**Fragmento seleccionado:**
Las autoridades federales están llevando a cabo una investigación criminal sobre el incendio de un barco de buceo en California que mató a 34 personas en uno de los peores desastres marítimos del estado, dijo el lunes una fuente de la policía.

Esa investigación se está llevando a cabo mientras los buzos posponen para otro día los esfuerzos para levantar la Concepción de 75 pies del fondo del océano por las condiciones climáticas. Esperan encontrar los restos de la última víctima dentro de los restos carbonizados del barco.

«Estamos llevando a cabo una investigación conjunta. No se han presentado cargos criminales en este momento», dijo la fuente a Reuters.

Agentes del FBI, de la Oficina de Alcohol, Tabaco y Armas de Fuego, de la Guardia Costera de los Estados Unidos y de los alguaciles locales presentaron órdenes de registro en las oficinas del propietario del barco y de otros dos barcos pertenecientes a la compañía.

La Concepción, propiedad de Truth Aquatics, con sede en California, estalló en llamas alrededor de las 3:15 a.m. el 2 de septiembre, matando a 33 pasajeros y a un miembro de la tripulación que dormía bajo cubierta mientras se hundía frente a la isla Santa Cruz.

Los cinco tripulantes supervivientes estaban sobre cubierta cuando estalló el incendio y han dicho a los investigadores que las intensas llamas hicieron imposible entrar en los dormitorios. Se cree que las víctimas murieron por inhalación de humo.

Los funcionarios encargados de hacer cumplir la ley se negaron a decir lo que buscaban durante esos registros. Se dice que una de las otras naves, la Vision, se parece mucho a la Concepción.

**Conjunto de datos:**

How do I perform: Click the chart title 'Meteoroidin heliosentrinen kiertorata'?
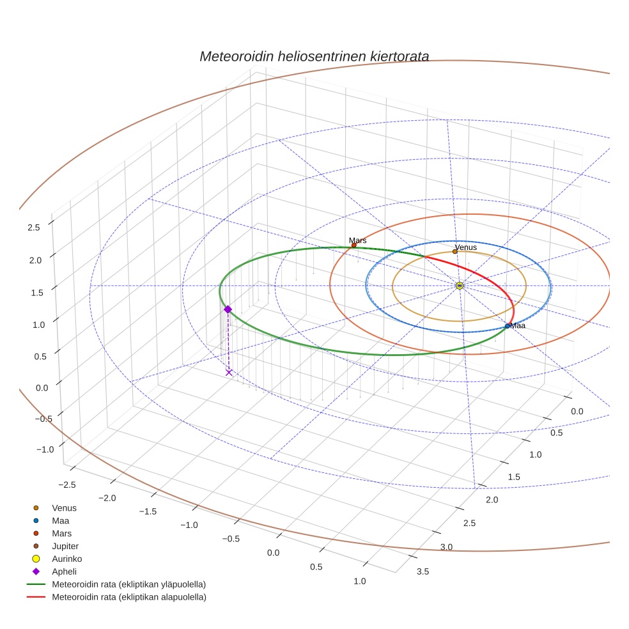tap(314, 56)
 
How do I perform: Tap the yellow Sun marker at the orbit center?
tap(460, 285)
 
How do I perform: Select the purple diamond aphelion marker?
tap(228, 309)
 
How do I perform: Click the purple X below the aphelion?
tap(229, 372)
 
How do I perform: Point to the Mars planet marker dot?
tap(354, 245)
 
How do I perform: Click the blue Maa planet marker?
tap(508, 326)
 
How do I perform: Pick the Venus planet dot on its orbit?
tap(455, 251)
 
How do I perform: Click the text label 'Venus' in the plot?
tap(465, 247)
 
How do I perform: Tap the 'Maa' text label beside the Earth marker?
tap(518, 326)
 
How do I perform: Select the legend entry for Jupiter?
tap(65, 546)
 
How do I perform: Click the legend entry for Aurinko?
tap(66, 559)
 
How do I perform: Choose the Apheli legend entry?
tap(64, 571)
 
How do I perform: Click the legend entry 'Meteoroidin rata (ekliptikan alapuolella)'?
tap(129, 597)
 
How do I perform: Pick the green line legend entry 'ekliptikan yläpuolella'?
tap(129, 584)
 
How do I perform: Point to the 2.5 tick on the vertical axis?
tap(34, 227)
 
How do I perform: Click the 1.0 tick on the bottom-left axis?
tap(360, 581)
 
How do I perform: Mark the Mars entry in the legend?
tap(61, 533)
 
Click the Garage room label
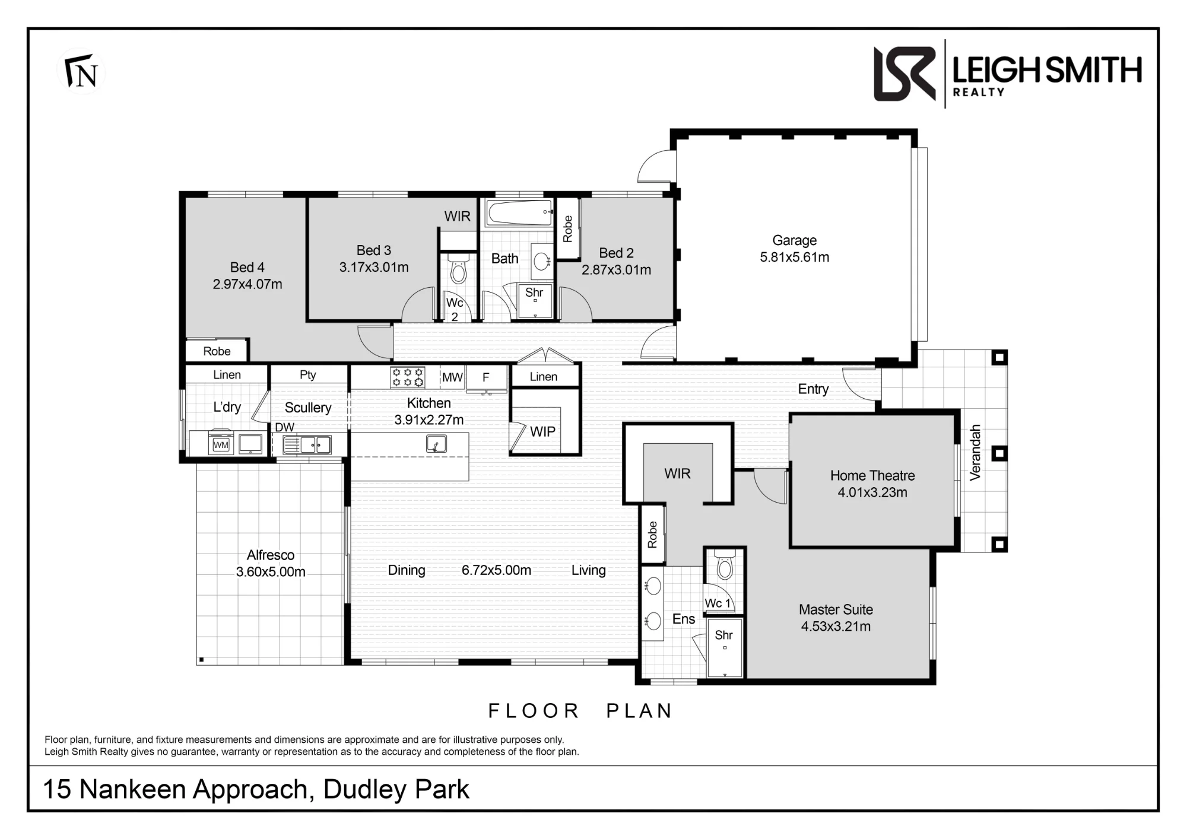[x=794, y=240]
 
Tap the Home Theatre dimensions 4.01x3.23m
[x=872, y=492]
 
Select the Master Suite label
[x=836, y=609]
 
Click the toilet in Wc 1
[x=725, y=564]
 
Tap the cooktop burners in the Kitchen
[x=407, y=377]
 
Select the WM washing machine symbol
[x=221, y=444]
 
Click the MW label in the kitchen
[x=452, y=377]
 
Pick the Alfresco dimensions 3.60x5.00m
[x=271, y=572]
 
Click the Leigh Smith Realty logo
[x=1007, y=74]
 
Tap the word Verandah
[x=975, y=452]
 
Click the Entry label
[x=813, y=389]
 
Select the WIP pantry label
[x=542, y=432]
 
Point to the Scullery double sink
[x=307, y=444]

--

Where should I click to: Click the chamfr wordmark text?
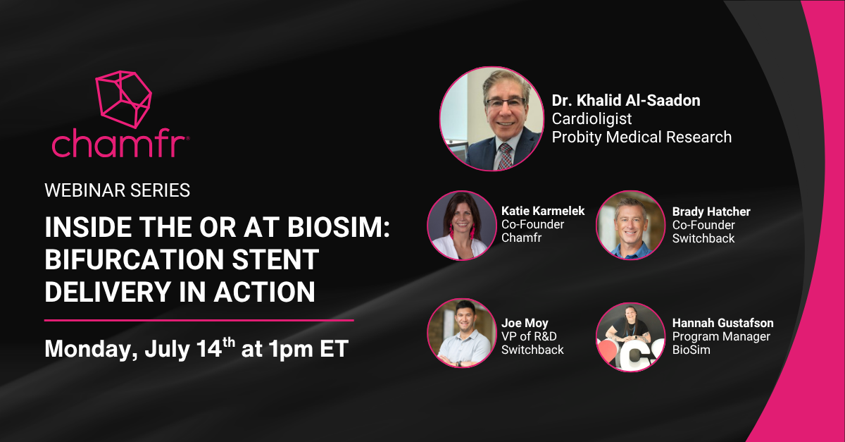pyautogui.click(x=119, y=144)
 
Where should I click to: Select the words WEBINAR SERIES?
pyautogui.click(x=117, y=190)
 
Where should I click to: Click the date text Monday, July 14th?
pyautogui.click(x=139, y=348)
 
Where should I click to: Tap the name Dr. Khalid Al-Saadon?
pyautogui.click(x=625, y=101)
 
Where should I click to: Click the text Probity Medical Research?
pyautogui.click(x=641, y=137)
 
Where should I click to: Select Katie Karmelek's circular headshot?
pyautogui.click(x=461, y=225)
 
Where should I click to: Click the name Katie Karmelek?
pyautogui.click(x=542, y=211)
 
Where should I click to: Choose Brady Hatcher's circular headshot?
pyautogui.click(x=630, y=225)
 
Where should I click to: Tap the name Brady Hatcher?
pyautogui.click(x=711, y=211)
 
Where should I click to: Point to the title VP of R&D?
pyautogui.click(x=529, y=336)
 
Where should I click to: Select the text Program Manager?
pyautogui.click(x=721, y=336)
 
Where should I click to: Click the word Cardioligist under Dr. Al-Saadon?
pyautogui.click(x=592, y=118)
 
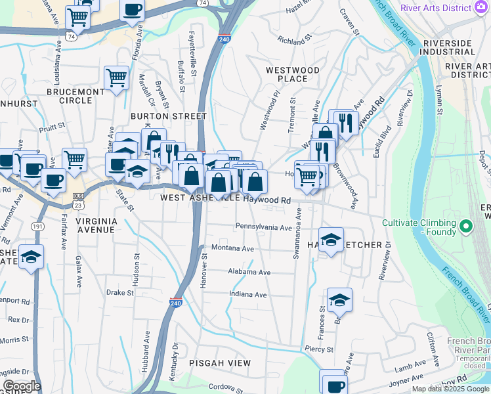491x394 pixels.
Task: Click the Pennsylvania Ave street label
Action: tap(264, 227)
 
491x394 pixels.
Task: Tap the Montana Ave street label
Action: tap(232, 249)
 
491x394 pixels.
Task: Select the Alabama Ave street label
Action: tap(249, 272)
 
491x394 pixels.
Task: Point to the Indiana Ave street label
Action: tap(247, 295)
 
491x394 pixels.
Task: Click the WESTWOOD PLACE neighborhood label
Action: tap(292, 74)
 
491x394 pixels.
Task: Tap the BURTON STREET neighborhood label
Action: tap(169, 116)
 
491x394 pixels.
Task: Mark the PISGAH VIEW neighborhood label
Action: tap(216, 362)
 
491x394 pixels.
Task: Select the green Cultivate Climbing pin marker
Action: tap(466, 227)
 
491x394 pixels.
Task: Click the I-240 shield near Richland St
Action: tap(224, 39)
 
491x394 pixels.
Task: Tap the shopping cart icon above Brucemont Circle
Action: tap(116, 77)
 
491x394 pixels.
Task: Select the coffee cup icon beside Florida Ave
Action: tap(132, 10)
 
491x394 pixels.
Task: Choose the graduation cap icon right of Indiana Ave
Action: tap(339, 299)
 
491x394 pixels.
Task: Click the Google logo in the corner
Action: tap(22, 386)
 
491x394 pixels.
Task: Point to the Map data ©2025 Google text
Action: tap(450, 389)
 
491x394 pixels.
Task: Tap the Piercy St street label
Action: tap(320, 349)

**Qué harás:** Copia de nuevo el fragmento sobre el incendio del barco, empezando en las palabras "Los cinco tripulantes" y terminando después de "a la Concepción.", y reemplaza "supervivientes" por "sobrevivientes".

**Respuesta:**
Los cinco tripulantes sobrevivientes estaban sobre cubierta cuando estalló el incendio y han dicho a los investigadores que las intensas llamas hicieron imposible entrar en los dormitorios. Se cree que las víctimas murieron por inhalación de humo.

Los funcionarios encargados de hacer cumplir la ley se negaron a decir lo que buscaban durante esos registros. Se dice que una de las otras naves, la Vision, se parece mucho a la Concepción.